==== Stored records

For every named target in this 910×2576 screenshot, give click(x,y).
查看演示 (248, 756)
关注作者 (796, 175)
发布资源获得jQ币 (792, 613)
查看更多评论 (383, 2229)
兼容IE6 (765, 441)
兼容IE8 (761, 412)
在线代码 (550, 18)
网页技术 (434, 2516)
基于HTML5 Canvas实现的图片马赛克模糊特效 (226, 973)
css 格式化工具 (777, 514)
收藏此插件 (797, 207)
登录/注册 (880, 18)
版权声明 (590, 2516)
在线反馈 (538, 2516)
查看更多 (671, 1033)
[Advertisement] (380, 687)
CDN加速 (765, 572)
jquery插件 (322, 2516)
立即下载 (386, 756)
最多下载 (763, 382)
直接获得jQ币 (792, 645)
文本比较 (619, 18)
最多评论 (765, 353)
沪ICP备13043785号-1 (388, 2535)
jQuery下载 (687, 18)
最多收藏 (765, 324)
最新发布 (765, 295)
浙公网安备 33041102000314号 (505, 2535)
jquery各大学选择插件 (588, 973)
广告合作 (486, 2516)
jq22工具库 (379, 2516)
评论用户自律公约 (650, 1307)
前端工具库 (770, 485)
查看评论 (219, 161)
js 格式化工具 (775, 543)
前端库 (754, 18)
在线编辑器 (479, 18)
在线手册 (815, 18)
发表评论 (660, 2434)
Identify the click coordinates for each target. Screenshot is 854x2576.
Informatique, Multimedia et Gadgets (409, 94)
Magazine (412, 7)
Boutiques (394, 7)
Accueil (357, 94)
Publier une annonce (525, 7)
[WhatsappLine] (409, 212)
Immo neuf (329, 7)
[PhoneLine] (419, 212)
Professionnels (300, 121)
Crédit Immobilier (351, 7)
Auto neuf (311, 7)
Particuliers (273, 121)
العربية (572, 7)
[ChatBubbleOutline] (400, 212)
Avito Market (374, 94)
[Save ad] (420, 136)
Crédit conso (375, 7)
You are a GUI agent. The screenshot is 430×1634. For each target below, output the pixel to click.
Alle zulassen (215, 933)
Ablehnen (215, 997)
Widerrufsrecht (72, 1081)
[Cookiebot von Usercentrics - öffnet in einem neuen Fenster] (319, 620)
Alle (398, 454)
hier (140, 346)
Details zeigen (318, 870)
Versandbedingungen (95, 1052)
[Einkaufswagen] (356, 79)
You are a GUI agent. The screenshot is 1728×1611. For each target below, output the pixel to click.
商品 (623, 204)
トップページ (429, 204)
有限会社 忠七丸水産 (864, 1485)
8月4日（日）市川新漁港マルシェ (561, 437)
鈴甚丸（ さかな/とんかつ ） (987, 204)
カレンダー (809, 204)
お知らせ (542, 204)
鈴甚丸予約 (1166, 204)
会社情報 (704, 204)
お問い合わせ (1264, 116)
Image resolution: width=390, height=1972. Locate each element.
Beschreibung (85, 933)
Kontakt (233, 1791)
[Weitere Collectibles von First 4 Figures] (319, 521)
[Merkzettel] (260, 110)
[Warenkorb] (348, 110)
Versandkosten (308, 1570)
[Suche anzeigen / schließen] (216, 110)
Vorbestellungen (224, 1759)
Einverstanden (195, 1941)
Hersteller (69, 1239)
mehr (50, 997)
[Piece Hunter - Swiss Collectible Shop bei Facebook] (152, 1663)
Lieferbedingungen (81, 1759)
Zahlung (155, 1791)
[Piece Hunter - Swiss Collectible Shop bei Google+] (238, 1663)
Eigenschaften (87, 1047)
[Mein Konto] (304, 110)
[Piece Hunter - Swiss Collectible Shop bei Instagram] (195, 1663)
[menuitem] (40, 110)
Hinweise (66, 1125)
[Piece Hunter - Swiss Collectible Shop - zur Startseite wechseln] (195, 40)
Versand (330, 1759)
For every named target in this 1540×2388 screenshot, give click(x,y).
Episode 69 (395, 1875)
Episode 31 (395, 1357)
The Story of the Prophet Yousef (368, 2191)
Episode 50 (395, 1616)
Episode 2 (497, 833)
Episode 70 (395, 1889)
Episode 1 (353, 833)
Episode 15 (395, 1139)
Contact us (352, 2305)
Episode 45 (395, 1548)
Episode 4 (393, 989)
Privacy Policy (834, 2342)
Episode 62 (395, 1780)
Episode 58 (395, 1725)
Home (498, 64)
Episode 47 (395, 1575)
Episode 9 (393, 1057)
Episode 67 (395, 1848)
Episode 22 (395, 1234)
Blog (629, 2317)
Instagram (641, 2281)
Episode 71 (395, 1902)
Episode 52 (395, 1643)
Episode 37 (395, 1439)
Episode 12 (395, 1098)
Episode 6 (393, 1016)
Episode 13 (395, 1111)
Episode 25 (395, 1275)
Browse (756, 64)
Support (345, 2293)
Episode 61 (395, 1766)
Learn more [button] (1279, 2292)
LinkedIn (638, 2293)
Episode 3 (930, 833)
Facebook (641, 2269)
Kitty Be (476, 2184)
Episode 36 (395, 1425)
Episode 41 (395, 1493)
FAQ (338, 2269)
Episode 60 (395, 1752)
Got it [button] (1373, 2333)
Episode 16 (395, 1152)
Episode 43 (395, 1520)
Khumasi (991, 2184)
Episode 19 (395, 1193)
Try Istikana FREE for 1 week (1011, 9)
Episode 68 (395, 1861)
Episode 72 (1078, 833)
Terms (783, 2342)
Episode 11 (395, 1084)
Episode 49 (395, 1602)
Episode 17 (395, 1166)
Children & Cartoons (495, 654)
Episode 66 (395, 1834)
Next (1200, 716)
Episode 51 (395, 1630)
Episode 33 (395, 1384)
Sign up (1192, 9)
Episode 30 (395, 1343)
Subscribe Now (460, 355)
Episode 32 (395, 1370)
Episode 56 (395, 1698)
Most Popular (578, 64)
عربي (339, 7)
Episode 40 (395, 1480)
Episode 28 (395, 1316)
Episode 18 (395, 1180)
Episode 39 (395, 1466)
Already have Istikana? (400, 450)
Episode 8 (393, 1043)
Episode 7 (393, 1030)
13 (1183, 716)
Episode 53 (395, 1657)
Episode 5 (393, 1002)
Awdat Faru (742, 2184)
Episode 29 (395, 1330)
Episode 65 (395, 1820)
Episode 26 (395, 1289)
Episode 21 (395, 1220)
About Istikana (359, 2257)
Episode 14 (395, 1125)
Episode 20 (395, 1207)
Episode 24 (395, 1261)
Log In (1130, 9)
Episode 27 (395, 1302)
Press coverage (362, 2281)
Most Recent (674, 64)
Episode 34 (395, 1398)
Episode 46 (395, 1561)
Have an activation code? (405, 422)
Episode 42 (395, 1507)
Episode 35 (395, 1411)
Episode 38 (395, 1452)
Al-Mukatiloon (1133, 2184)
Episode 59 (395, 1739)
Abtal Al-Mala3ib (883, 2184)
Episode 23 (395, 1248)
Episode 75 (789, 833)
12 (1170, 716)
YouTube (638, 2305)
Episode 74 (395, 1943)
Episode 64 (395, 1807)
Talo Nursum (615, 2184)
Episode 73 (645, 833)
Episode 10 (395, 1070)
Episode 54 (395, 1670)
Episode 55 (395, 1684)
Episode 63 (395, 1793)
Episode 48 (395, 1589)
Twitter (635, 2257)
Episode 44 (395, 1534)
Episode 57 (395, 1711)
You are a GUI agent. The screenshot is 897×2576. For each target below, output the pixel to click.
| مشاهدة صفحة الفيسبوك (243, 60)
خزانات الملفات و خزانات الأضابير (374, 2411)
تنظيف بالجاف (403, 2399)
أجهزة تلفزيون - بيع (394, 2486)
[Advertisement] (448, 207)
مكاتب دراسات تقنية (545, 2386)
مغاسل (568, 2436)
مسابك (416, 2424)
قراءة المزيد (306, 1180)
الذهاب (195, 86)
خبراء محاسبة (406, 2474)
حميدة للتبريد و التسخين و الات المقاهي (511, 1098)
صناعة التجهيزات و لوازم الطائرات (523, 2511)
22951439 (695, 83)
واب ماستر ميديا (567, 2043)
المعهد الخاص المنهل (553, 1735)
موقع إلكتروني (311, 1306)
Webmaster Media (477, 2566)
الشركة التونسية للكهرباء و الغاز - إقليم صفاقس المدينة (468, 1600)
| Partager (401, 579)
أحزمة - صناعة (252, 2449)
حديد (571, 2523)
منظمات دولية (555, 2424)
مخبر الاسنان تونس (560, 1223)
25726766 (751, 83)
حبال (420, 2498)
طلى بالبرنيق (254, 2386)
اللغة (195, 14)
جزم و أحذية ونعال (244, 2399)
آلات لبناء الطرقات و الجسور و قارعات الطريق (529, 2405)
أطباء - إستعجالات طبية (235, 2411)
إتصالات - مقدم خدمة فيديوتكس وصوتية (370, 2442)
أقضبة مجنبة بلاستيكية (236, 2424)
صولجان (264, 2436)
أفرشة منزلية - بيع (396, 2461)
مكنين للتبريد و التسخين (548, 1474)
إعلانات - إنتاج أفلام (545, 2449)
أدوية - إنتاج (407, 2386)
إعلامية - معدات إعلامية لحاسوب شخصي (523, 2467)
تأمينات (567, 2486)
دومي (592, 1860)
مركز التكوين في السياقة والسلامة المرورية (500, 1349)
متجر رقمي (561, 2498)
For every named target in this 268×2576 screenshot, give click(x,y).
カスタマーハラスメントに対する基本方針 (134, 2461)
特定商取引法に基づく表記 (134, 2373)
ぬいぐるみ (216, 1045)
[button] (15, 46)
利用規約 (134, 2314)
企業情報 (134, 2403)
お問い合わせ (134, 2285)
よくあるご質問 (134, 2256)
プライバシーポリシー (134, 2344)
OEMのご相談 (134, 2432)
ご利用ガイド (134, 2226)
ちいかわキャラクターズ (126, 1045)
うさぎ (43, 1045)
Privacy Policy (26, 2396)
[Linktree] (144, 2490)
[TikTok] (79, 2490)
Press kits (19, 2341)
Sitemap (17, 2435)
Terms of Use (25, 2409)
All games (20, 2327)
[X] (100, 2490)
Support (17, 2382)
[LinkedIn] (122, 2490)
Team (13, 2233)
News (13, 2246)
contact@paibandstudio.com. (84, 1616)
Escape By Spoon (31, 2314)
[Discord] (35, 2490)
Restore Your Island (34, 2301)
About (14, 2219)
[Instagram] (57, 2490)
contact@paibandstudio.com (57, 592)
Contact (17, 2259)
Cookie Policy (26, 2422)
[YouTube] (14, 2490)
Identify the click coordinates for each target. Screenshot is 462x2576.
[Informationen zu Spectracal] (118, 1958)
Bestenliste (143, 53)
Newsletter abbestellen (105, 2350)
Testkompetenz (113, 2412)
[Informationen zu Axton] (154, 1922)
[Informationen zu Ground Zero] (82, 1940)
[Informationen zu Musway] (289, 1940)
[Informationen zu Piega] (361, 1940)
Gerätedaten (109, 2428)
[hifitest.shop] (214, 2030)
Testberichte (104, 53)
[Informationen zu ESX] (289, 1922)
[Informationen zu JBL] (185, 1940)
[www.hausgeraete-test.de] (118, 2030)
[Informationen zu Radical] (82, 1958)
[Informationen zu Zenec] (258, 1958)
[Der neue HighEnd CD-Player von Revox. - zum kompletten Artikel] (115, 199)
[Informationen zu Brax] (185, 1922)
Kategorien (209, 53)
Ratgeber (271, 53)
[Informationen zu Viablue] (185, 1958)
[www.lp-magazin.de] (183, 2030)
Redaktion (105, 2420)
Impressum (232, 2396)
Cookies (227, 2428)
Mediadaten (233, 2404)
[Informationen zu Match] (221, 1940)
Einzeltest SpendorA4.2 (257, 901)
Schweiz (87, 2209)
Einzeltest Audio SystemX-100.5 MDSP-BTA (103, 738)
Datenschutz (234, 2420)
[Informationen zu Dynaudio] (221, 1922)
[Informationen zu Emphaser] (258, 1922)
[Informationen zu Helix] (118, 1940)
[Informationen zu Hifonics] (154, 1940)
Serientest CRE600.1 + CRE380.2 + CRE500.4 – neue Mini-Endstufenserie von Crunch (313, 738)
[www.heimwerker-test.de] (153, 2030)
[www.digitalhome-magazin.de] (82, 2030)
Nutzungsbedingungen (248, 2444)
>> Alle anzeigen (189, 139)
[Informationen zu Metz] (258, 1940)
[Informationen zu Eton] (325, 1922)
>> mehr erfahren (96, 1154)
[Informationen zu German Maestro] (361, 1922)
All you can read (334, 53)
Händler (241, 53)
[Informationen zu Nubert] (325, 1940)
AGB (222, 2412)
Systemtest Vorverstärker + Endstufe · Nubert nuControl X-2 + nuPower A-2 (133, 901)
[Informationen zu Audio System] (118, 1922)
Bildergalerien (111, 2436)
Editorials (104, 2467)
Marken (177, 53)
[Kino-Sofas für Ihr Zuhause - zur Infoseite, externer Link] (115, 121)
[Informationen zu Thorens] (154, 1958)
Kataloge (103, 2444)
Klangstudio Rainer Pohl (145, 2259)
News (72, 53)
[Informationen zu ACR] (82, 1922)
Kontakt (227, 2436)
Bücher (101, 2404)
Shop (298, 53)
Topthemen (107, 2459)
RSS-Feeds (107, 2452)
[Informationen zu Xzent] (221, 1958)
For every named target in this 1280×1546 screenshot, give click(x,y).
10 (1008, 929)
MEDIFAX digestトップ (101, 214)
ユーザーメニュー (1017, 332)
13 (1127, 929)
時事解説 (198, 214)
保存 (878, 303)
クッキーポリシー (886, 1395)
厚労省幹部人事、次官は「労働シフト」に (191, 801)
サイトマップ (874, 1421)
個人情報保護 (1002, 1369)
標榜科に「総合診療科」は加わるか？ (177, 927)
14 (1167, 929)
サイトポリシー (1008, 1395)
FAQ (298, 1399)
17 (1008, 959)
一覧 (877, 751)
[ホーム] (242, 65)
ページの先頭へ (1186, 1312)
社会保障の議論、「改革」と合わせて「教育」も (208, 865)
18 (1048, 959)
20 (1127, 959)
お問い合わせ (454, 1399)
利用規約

========

● Instructions for the task: Reproduce the rows word for word, starting with the row that contains "Episode 33 (395, 1384)" and ending with the row that contains "Abtal Al-Mala3ib (883, 2184)", including both of those rows.

● Complete answer:
Episode 33 (395, 1384)
Sign up (1192, 9)
Episode 30 (395, 1343)
Subscribe Now (460, 355)
Episode 32 (395, 1370)
Episode 56 (395, 1698)
Most Popular (578, 64)
عربي (339, 7)
Episode 40 (395, 1480)
Episode 28 (395, 1316)
Episode 18 (395, 1180)
Episode 39 (395, 1466)
Already have Istikana? (400, 450)
Episode 8 (393, 1043)
Episode 7 (393, 1030)
13 (1183, 716)
Episode 53 (395, 1657)
Episode 5 (393, 1002)
Awdat Faru (742, 2184)
Episode 29 (395, 1330)
Episode 65 (395, 1820)
Episode 26 (395, 1289)
Episode 21 (395, 1220)
About Istikana (359, 2257)
Episode 14 (395, 1125)
Episode 20 (395, 1207)
Episode 24 (395, 1261)
Log In (1130, 9)
Episode 27 (395, 1302)
Press coverage (362, 2281)
Most Recent (674, 64)
Episode 34 (395, 1398)
Episode 46 (395, 1561)
Have an activation code? (405, 422)
Episode 42 (395, 1507)
Episode 35 (395, 1411)
Episode 38 (395, 1452)
Al-Mukatiloon (1133, 2184)
Episode 59 (395, 1739)
Abtal Al-Mala3ib (883, 2184)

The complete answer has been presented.